L’AUTARQUE : Je vous remercie ; vous serez généreusement récompensés. J’avais abandonné tout espoir d’être secouru par mes gardes ; je vois que je ne m’étais pas trompé. Puis-je vous demander qui vous êtes ?
PREMIER DÉMON : Vos gardes sont morts. Le géant leur a fracassé le crâne contre les murs, et leur a brisé la colonne vertébrale sur ses genoux.
SECOND DÉMON : Nous ne sommes que de simples marchands ; vos gardes s’étaient emparés de nous.
L’AUTARQUE : Puisse le ciel avoir fait qu’ils soient marchands et vous mes gardes ; j’aurais besoin de soldats tels que vous ! Vous êtes cependant de stature tellement réduite que l’on a peine à croire que vous ayez une force simplement normale.
PREMIER DÉMON, s’inclinant : C’est le Maître que nous servons qui nous l’insuffle.
SECOND DÉMON : Sans doute devez-vous vous demander comment il se fait que nous – deux vulgaires marchands d’esclaves – nous soyons trouvés en train d’errer de nuit sur vos terres. En vérité nous sommes venus vous avertir. Dernièrement, une expédition d’affaires nous a conduits jusque dans les jungles du Nord. Là, dans un temple plus ancien que l’humanité, un sanctuaire tellement envahi de végétation fétide qu’on l’aurait aisément pris pour un simple monticule couvert d’arbres et de fougères, nous avons rencontré un vieux chaman, qui nous a prédit que votre royaume allait courir de grands dangers.

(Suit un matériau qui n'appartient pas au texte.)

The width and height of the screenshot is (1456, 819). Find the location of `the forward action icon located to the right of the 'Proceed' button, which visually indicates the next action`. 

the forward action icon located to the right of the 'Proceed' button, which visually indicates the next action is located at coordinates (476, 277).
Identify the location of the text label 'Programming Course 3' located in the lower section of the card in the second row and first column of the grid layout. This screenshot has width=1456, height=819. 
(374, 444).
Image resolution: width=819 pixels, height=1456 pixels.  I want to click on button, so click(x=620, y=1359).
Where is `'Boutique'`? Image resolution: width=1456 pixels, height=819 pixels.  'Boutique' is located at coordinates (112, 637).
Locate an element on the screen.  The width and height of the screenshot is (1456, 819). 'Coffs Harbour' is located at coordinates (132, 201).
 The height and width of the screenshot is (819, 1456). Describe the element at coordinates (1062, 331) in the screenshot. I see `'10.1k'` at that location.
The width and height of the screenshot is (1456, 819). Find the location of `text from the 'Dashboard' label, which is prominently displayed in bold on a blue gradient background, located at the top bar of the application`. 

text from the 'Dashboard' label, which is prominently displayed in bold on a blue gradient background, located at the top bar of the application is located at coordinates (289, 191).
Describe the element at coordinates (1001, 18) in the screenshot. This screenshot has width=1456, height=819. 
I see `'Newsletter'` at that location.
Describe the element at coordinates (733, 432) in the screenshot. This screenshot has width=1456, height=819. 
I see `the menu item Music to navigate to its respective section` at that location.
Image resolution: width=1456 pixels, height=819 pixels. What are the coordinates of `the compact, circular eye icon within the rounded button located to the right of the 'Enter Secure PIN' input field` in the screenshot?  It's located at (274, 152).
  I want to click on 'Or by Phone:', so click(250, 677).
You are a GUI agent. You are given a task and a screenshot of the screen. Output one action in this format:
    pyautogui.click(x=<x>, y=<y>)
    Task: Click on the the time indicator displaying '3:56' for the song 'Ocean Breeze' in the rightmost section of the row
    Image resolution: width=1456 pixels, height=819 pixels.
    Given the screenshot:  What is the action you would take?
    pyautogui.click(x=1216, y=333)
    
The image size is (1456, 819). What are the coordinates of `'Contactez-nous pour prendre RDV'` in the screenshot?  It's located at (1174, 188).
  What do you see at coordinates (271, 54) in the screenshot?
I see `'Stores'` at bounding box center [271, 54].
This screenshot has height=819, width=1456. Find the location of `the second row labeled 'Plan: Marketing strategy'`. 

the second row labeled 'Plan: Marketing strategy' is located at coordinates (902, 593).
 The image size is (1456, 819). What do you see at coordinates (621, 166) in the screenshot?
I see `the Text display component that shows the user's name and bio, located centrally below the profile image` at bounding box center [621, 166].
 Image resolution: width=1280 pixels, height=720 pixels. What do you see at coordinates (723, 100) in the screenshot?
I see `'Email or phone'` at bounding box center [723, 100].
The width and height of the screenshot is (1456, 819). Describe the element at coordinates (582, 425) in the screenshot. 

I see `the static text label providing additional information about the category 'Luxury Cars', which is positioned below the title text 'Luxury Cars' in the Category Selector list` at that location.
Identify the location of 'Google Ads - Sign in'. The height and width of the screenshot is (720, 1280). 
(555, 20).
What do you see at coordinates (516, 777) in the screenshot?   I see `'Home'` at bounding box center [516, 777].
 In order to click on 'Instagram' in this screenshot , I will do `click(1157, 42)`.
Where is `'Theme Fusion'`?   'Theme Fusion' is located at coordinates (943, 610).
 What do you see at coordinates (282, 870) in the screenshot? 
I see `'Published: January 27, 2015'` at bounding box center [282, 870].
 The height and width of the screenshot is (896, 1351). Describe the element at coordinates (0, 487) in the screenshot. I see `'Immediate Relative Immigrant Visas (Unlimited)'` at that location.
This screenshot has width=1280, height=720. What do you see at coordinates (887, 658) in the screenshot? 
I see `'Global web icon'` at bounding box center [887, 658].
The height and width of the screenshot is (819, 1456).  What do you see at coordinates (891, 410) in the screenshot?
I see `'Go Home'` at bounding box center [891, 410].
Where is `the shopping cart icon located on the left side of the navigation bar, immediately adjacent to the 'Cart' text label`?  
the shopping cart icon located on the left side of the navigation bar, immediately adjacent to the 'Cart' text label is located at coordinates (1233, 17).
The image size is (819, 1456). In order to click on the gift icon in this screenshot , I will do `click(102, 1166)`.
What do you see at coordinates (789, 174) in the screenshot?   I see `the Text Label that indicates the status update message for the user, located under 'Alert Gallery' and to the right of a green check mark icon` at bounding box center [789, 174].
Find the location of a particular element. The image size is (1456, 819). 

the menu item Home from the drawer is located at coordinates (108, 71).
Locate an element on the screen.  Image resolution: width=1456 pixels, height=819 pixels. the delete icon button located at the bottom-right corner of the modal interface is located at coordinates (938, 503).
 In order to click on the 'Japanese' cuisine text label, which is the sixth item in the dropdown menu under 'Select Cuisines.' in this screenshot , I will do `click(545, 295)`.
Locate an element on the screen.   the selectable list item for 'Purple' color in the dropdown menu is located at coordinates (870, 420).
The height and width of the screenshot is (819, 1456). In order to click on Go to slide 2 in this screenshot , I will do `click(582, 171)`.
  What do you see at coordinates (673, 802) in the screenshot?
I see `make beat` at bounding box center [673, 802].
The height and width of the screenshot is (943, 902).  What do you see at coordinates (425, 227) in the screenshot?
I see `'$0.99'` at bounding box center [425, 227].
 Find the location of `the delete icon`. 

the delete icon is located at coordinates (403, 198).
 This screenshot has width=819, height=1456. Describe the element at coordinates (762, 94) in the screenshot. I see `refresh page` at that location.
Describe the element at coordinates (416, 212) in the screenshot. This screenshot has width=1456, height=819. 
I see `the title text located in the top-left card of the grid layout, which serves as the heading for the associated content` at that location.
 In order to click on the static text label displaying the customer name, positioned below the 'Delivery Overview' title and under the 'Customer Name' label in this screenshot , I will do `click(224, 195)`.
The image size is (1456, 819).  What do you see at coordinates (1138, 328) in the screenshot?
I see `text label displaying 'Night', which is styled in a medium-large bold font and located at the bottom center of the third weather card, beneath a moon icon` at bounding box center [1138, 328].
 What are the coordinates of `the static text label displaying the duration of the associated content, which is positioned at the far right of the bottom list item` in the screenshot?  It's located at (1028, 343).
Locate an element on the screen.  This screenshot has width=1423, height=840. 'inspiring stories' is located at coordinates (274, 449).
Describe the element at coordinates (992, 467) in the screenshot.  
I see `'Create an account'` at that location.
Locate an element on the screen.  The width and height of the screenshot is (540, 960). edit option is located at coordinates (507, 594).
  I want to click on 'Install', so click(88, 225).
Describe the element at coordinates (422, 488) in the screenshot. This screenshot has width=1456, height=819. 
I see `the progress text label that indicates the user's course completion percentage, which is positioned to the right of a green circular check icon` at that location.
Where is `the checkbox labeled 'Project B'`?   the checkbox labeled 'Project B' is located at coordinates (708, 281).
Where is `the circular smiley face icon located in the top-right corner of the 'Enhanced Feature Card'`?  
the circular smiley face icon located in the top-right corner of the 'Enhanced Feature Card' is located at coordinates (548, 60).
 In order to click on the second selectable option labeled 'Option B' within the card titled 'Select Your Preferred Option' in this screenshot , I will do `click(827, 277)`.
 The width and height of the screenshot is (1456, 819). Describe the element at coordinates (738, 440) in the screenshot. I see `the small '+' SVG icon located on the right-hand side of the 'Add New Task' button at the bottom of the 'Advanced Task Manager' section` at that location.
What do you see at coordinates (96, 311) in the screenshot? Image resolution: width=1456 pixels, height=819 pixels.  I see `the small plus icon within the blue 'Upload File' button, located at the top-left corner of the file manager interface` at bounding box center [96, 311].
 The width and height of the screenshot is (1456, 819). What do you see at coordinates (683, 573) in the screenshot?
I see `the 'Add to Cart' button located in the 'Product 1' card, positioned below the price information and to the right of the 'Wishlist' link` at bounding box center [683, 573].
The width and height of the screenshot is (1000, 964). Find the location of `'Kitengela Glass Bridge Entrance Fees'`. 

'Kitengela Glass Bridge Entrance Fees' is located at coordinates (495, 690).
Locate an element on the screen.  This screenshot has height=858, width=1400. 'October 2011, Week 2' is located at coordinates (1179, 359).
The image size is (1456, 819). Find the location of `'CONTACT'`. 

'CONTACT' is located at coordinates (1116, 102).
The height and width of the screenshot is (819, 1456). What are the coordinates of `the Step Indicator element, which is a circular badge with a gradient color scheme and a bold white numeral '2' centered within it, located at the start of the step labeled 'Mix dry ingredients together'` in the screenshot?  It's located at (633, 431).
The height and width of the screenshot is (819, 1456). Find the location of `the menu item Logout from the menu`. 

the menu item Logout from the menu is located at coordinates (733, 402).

PREMIER DÉMON : Porteurs de ce renseignement, nous sommes accourus le plus vite possible pour donner l’alarme avant qu’il ne soit trop tard. Nous sommes arrivés au bon moment.
L’AUTARQUE : Que dois-je faire ?
SECOND DÉMON : Ce monde que vous et nous chérissons tant a si souvent voyagé autour du soleil, que la trame et la lice de son tissu spatial se sont usées jusqu’à tomber en poussière et en lambeaux sur le métier à tisser du temps.
PREMIER DÉMON : Les continents eux-mêmes sont comme de vieilles femmes couvertes de fond de teint craquelé, ayant depuis longtemps perdu toute beauté et toute fertilité. Le Nouveau Soleil s’en vient…
L’AUTARQUE : Je le sais !
PREMIER DÉMON :… et les enverra s’écraser au fond des mers comme des navires que l’on saborde.
SECOND DÉMON : Puis ils en remonteront, rénovés – scintillants d’or, d’argent, de fer et de cuivre. Avec des diamants, des rubis et des turquoises, et des terres riches de s’être vautrées dans le limon amassé pendant un million de millénaires au fond de la mer.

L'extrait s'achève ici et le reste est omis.